__What you have to do__
Only the lines of the data holding the string "этикеток" need to be returned.

*** Begin section ***

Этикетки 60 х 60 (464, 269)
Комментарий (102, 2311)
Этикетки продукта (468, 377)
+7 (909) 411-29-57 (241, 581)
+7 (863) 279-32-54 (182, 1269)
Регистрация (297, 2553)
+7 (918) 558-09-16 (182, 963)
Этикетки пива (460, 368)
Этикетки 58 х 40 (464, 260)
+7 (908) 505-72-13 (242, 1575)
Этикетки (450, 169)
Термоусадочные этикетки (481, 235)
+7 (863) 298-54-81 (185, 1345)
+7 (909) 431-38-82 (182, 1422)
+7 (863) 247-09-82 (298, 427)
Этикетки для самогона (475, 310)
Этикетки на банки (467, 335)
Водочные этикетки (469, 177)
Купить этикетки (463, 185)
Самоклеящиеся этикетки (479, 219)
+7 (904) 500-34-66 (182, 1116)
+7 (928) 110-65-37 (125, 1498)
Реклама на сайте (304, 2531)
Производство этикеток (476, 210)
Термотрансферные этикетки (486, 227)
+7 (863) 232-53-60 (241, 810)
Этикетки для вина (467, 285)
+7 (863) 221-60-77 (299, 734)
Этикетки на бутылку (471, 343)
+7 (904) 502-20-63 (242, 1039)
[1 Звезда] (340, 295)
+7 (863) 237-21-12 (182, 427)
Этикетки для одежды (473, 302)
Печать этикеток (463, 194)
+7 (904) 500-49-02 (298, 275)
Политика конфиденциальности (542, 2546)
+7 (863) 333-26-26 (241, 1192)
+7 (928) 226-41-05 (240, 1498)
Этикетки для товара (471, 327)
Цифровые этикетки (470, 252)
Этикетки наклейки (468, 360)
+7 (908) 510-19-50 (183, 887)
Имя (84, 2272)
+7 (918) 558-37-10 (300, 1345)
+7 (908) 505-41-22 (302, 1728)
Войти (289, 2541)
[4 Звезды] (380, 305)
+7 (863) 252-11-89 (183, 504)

*** End section ***

__Answer__
Производство этикеток (476, 210)
Печать этикеток (463, 194)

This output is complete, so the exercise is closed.